L’estimation des paramètres de ces modèles est faite généralement par la méthode du maximum de vraisemblance. L’objectif principal de ce travail était d’introduire une généralisation de la méthode des L‑moments pour l’estimation des paramètres de la GEV dans le cas d’une non-stationnarité au niveau du paramètre de position. Cette approche est comparée à la méthode du maximum de vraisemblance et la méthode du maximum de vraisemblance généralisée introduite dans le cas non stationnaire par EL ADLOUNI et al. (2007). Les résultats de la comparaison par simulation montrent que la méthode des L‑moments est meilleure que la méthode du maximum de vraisemblance au niveau du biais et du RMSE. Par rapport à la méthode GML, l’approche basée sur les L‑moments donne d’aussi bons résultats surtout pour les faibles asymétries.
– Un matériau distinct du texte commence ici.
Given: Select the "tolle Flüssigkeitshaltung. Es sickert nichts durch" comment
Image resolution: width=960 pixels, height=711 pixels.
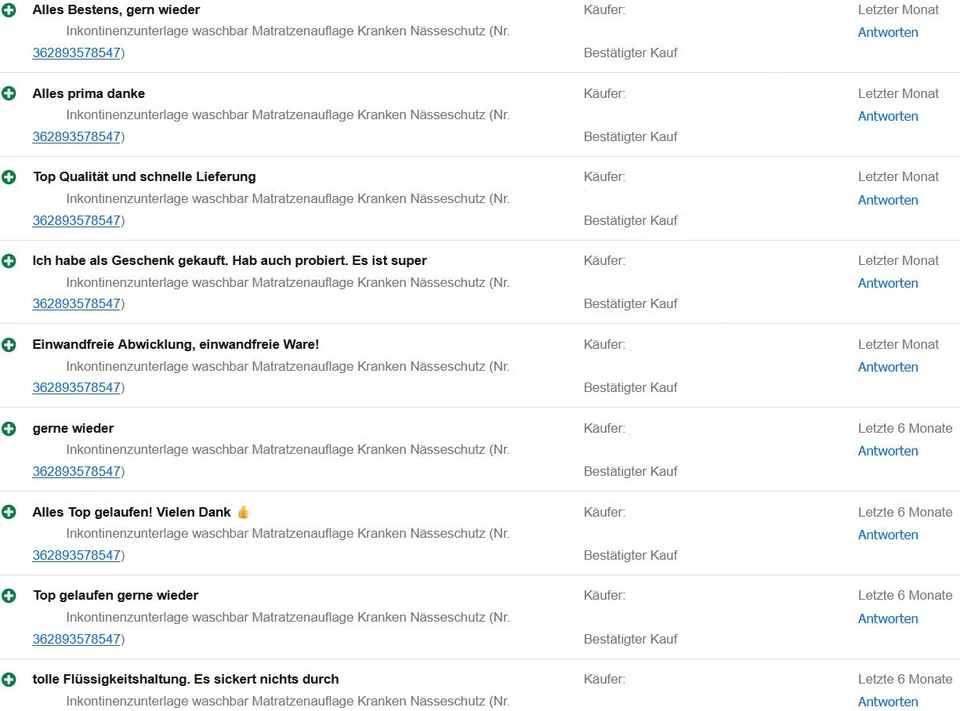Looking at the screenshot, I should tap(186, 679).
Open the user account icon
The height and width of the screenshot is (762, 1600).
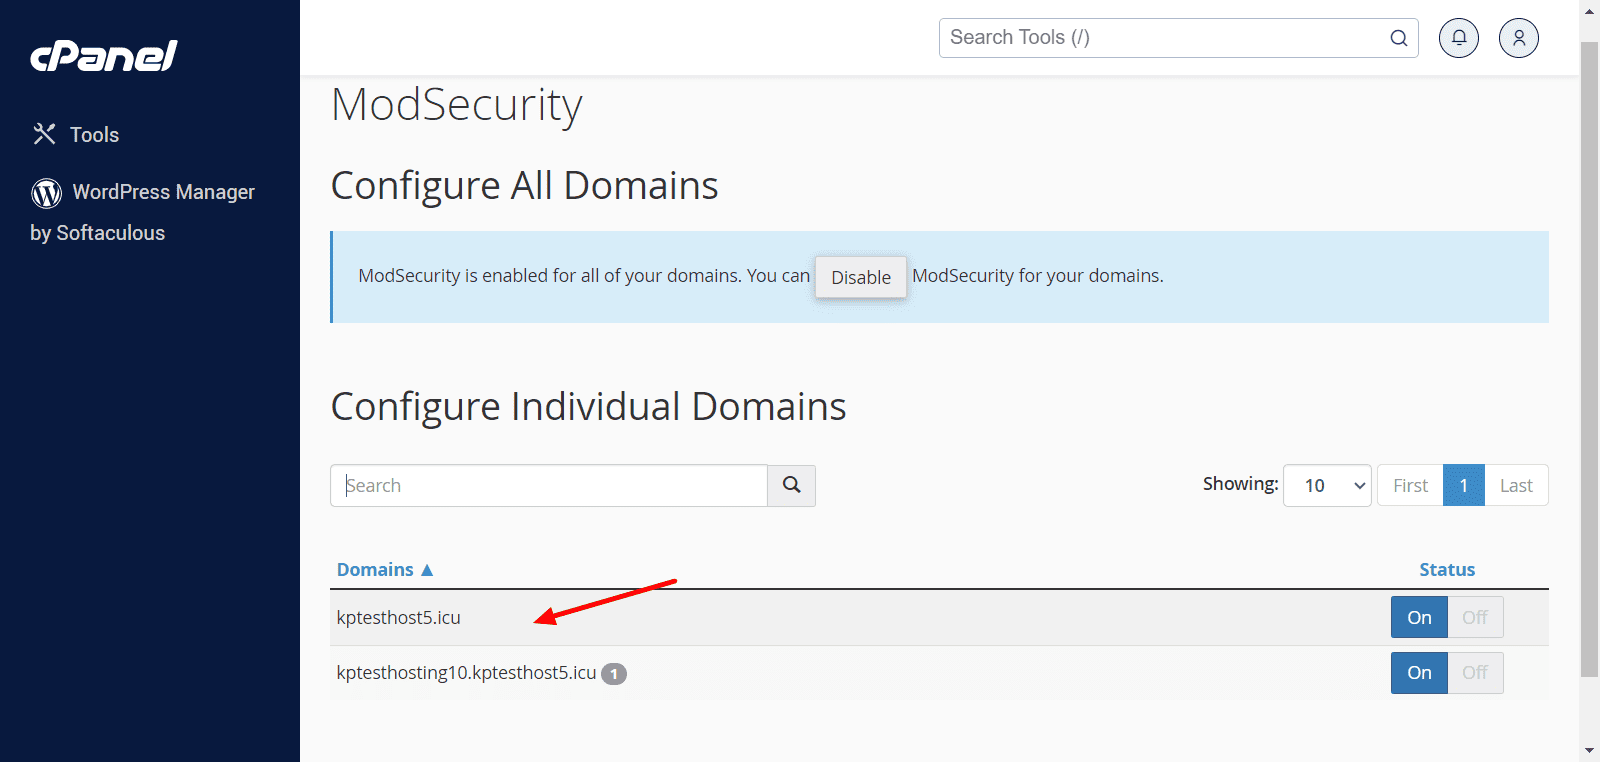click(x=1518, y=38)
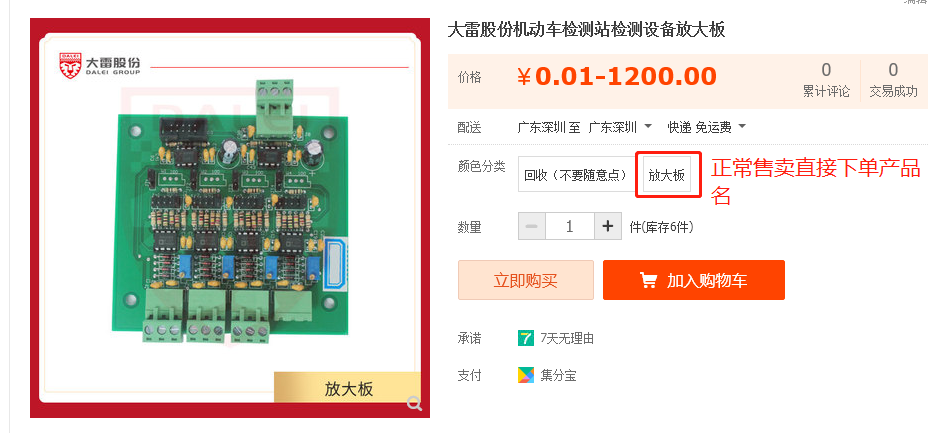Click the Dalei Group lion logo
This screenshot has width=937, height=433.
[69, 65]
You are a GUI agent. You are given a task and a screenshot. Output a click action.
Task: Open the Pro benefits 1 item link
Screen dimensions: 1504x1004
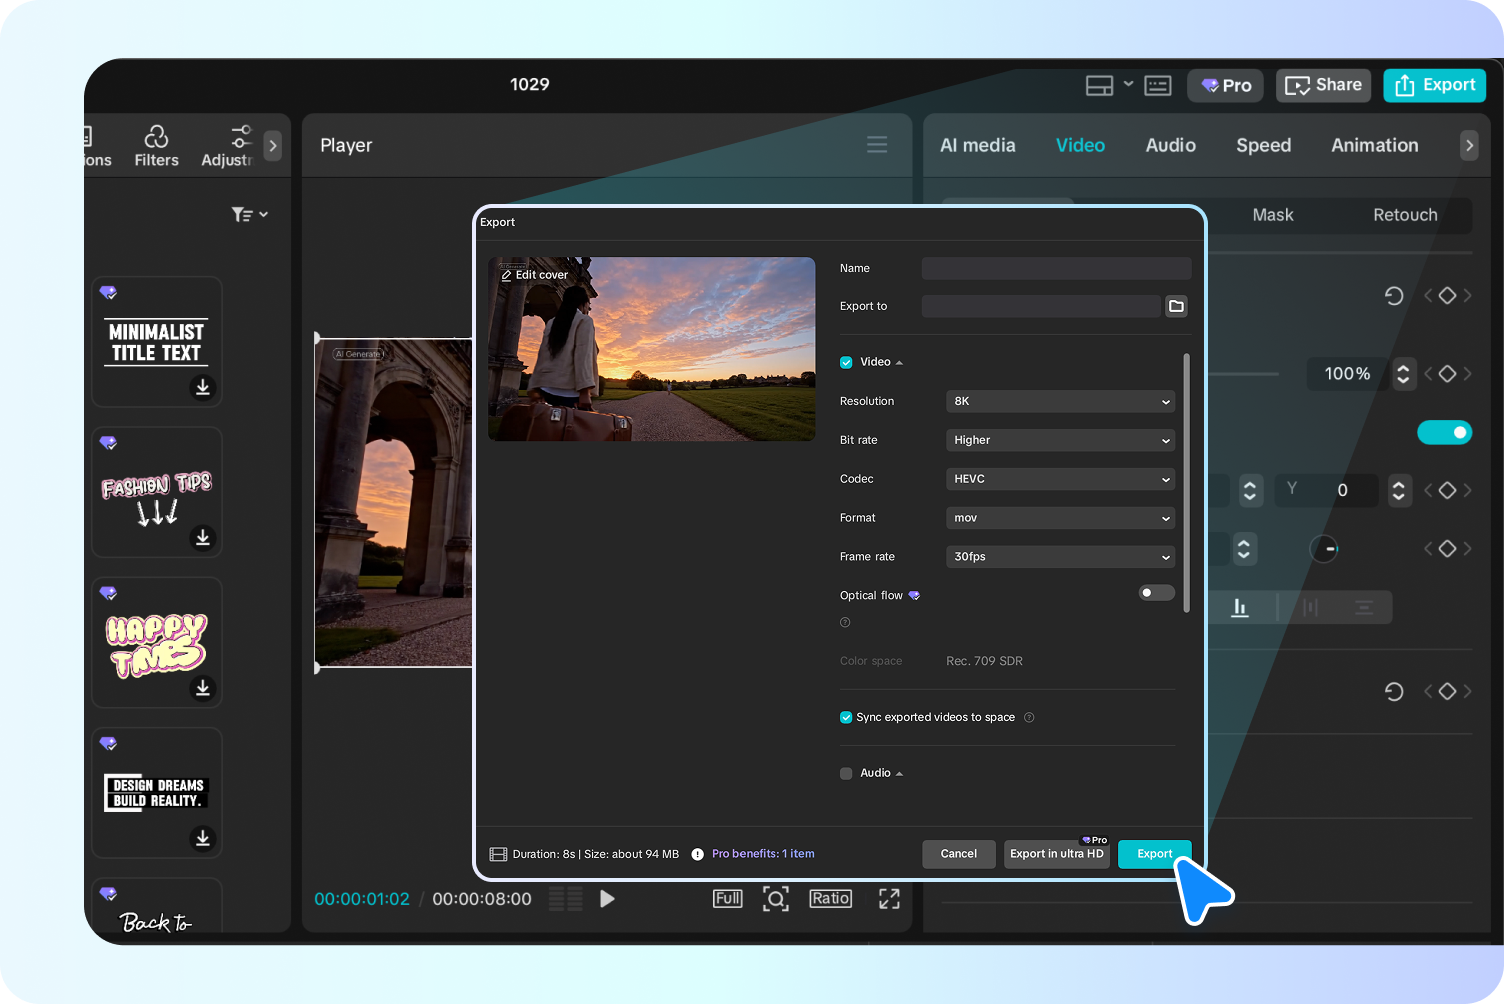(x=763, y=853)
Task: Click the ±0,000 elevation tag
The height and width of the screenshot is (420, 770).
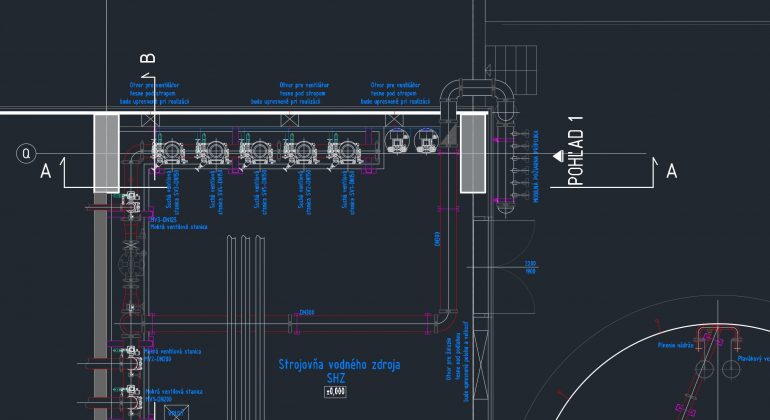Action: [x=335, y=391]
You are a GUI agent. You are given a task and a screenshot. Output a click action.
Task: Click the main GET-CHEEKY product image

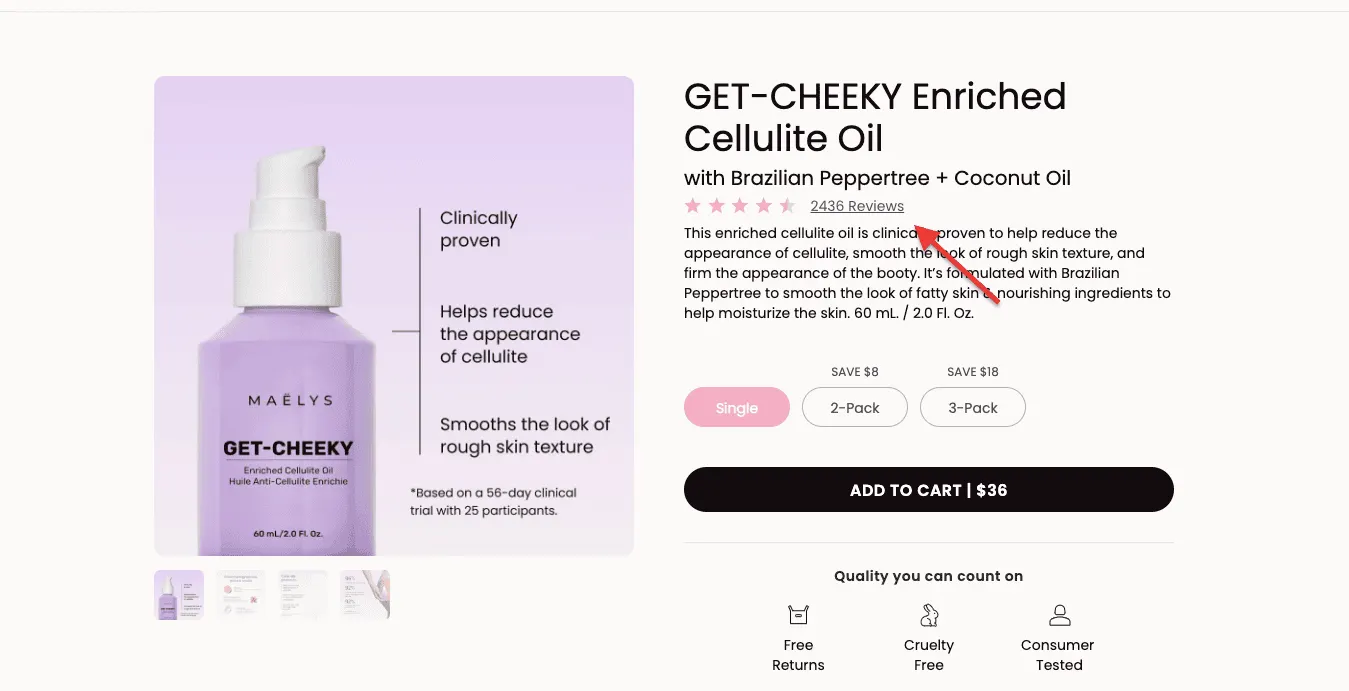[393, 315]
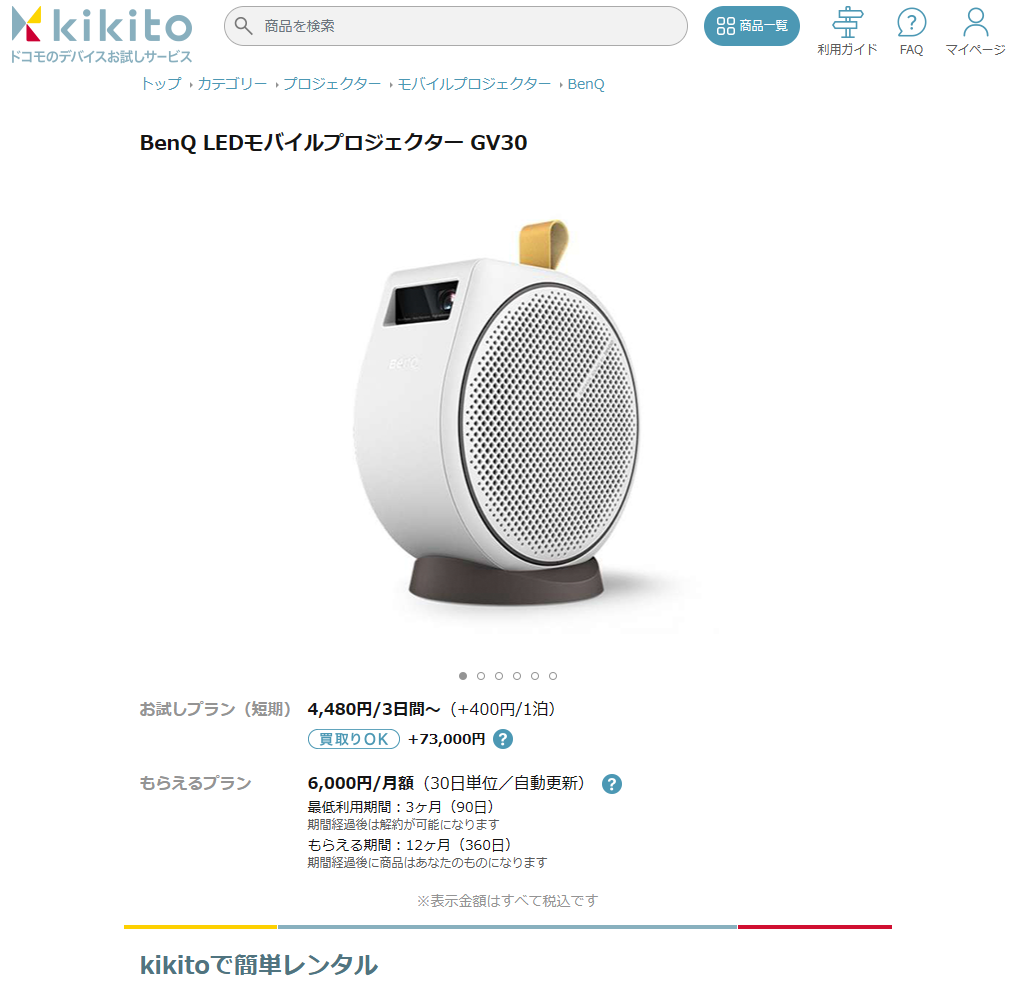
Task: Select the first carousel dot
Action: coord(462,676)
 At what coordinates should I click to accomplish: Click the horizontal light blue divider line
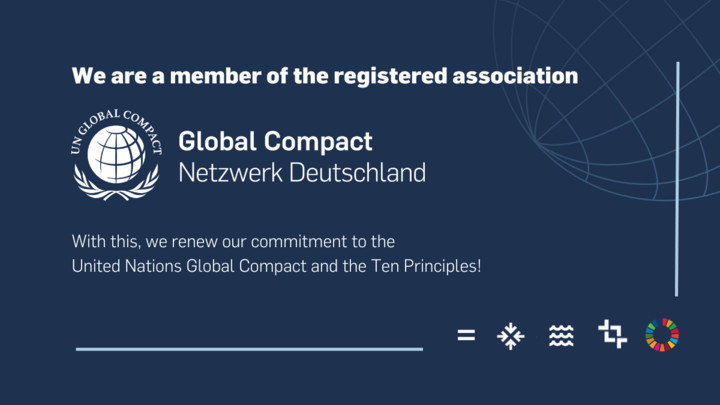(x=249, y=349)
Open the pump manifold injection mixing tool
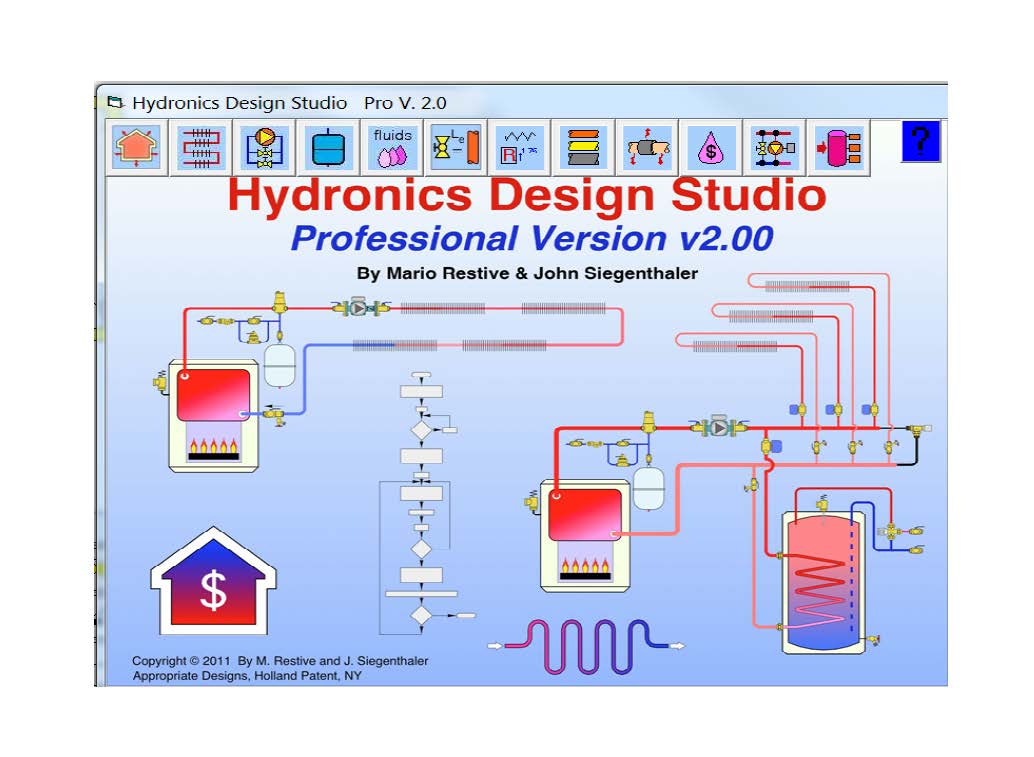This screenshot has width=1034, height=757. coord(775,148)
Le fait de considérer une loi a priori sur le paramètre de forme de la loi GEV mène à une réduction considérable de la REQM des quantiles.

Les trois modèles, le classique GEV0, avec tendance GEV1 et le cas de la dépendance quadratique GEV2, ont été appliqués pour l’estimation des quantiles de la pluie maximale annuelle de la station Tehachapi de la Californie, conditionnellement à l’indice climatique SOI. La comparaison de ces modèles, avec un test basé sur la statistique de déviance, montre que le modèle GEV2 est le plus adéquat pour représenter la variance des données. Cet exemple montre l’importance de considérer le modèle non stationnaire pour tenir compte des dépendances entre la variable étudiée et d’autres covariables pour améliorer la précision des estimateurs. Nous avons remarqué que l’estimateur de la médiane conditionnellement à une faible valeur de l’indice SOI pour le modèle GEV2, peut atteindre trois fois la valeur de l’estimation de la médiane par le modèle GEV0.

Ces modèles constituent un outil efficace pour tenir compte des dépendances entre les variables aléatoires de valeurs extrêmes. Il s’agit d’une généralisation des modèles classiques, basés sur l’hypothèse de normalité, qui, dans le cas des études hydrologiques, permet d’introduire l’effet des changements climatiques sur l’évolution des valeurs des paramètres. En effet, la non-stationnarité peut être reliée non seulement au paramètre de position mais aussi aux deux autres paramètres : d’échelle et de forme. Le cas le plus intéressant est celui de la dépendance des paramètres de position et d’échelle du temps ou de covariables car une tendance est souvent accompagnée d’un changement au niveau de la variance.